TOKYO (Reuters) - Asian stocks fell on Thursday (Sept 10) after lacklustre Chinese and Japanese economic data added to heightened worries about slackening global growth, sapping investors' appetite for riskier assets.
With the fresh slide in Asian equities, spreadbetters forecast a lower open for Britain's FTSE, Germany's DAX and France's CAC.
The latest policy response to rising global risks came from the Reserve Bank of New Zealand (RBNZ), which cut its benchmark rate by 25 basis points to 2.75 per cent and signalled more easing if China's economy slows further.
Those risks were highlighted in Thursday's data. China's consumer inflation in August edged up, but producer prices fell for the 42nd straight month in the latest sign that deflation remains a significant risk for the world's second-largest economy.
Furthermore, Japan's key gauge of capital spending unexpectedly fell for a second straight month in July, signalling that the economy is struggling to get back on track after contracting in the second quarter.
With many economies facing headwinds, ANZ bank economists revised down their global growth forecasts for 2016 and 2017, expecting growth to remain around 3.5 per cent "over the next couple of years." "Previously we had growth edging up to 4 pe rcent by 2017. In the near term the risks are skewed to further downward revision," the economists at ANZ wrote.
Amid the sombre mood, the previous day's policy-hopes driven surge in the Shanghai Composite Index flagged and the shares fell were down 0.4 per cent. The losses were limited for now, however, as soft indicators fanned expectations for extra government stimulus.
The Straits Times Index was down 1.13 per cent to 2,894.97 as of 1:58 pm.
MSCI's broadest index of Asia-Pacific shares outside Japan was 1.4 per cent lower after rallying 3.2 per cent on Wednesday. South Korea's Kospi bucked the trend and rose 0.6 per cent. Australian shares fell 2.0 per cent, weighed down by sagging banking stocks.
"I think those Chinese concerns are still front and centre,"said Damien Boey, equity strategist at Credit Suisse in Sydney. "It's not just Australian banks, it's developed world banks that are actually taking a hit on China concerns," Mr Boey said.
Tokyo's Nikkei fell 2.7 per cent in the wake of the downbeat Japanese machinery orders numbers, after jumping 7.7 per cent the day before amid hopes for fresh government stimulus.

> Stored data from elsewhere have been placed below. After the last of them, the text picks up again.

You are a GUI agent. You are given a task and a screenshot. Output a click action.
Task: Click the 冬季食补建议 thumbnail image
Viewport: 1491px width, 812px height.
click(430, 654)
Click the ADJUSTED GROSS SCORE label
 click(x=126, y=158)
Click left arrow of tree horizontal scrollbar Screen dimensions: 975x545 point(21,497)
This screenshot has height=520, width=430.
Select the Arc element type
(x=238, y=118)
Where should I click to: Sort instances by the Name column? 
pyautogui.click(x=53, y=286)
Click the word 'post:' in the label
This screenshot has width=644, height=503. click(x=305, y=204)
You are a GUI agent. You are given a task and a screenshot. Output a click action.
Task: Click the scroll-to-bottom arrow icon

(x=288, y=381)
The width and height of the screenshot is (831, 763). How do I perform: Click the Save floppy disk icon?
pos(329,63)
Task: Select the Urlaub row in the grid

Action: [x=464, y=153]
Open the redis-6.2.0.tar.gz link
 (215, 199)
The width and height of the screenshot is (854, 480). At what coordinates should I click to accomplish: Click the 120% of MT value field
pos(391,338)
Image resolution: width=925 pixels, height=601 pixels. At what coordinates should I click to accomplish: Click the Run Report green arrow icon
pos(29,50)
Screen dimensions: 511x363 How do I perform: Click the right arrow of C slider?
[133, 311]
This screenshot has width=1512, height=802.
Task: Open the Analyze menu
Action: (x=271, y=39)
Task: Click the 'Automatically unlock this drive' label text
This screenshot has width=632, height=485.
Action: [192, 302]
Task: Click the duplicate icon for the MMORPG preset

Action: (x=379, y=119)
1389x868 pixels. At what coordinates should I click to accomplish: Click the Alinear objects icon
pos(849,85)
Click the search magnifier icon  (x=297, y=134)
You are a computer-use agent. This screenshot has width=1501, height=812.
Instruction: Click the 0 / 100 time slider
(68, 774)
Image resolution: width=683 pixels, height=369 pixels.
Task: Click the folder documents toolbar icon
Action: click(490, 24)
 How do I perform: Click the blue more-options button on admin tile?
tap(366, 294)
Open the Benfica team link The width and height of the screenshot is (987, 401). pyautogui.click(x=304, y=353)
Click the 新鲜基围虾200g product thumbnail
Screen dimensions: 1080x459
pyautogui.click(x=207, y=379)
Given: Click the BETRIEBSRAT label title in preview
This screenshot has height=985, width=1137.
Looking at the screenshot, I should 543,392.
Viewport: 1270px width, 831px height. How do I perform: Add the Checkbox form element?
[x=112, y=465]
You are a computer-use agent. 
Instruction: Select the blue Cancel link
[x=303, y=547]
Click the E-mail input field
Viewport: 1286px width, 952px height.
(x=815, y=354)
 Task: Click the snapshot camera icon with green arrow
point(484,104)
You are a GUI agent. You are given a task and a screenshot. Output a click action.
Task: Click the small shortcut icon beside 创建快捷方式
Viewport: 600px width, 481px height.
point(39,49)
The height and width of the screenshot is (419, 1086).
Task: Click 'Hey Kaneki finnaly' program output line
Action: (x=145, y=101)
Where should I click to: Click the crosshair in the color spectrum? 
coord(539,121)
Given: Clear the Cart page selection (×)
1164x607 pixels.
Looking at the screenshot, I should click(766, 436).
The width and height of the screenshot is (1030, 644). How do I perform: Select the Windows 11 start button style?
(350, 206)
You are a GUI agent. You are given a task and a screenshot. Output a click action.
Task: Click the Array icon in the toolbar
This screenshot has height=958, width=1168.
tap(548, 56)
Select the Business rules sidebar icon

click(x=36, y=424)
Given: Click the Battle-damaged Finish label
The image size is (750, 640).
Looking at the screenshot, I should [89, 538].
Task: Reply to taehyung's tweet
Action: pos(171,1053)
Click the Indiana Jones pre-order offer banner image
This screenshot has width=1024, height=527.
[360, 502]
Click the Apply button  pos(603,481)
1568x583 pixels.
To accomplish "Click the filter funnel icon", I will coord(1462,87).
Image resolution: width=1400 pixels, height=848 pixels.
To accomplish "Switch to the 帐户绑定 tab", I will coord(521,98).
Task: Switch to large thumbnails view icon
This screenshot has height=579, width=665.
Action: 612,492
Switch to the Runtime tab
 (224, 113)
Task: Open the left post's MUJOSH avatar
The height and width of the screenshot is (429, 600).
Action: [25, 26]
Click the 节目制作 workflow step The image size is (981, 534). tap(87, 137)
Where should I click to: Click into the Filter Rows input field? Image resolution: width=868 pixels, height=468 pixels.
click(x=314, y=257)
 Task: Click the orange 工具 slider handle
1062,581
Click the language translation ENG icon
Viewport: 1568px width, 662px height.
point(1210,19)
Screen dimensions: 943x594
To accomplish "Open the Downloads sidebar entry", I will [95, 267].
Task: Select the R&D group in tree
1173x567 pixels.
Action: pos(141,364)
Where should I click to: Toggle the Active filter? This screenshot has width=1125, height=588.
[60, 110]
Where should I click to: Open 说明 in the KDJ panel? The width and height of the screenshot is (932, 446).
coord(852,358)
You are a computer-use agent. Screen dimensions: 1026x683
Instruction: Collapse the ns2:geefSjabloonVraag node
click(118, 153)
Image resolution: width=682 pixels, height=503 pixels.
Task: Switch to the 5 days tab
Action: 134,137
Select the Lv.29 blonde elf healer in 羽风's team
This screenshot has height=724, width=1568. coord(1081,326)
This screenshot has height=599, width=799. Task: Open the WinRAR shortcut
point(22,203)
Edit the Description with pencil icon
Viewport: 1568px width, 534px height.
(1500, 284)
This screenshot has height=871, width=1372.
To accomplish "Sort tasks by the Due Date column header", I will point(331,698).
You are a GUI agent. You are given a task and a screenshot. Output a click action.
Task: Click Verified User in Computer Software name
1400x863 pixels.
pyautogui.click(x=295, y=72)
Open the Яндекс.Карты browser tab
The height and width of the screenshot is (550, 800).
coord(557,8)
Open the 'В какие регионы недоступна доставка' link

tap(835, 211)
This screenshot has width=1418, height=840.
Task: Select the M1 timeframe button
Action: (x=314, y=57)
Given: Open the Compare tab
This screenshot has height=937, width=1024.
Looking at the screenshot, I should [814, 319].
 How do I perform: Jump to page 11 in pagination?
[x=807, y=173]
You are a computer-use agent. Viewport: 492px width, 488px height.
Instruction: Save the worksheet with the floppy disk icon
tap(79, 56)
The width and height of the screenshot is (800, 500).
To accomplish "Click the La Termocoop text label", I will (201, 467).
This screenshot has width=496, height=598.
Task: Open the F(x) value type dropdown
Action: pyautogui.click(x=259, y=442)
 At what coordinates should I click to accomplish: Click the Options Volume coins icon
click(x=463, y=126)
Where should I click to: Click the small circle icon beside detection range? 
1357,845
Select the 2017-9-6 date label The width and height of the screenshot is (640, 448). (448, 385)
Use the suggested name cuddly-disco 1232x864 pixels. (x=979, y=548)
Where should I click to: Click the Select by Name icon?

"The Bank of Japan may ease policy further in October, but additional easing would not be enough to achieve its inflation target," said Takeshi Minami, chief economist at Norinchukin Research Institute in Tokyo.
Elsewhere, Standard & Poor's stripped Brazil of its investment-grade credit rating on Wednesday, further hampering President Dilma Rousseff's efforts to regain market trust and pull Latin America's largest economy from recession.
While the RBNZ rate cut was widely anticipated, the central bank also said a further fall by the New Zealand dollar was "appropriate", sending the kiwi buckling.
The New Zealand dollar dived about 2 per cent and last fetched 62.78 US cents, moving back towards a 6-year low of 62 US cents struck late in August.
The Australian dollar suffered collateral damage and retreated 0.3 per cent to 69.96 US cents.
The US dollar was little changed at 120.60 yen and the euro was steady at US$1.1211.
Downbeat data from Asia's largest economies weighed on oil, with US crude sliding 0.7 per cent to US$43.85 a barrel after a bruising 4 per cent decline overnight.
Oil prices are off more than 50 per cent since June 2014, with a global supply glut also weighing heavily on the commodity.
In recent weeks, oil rallied in volatile trading after falling to 6-1/2-year lows when a stock market slide in China sent global equities and commodities prices tumbling.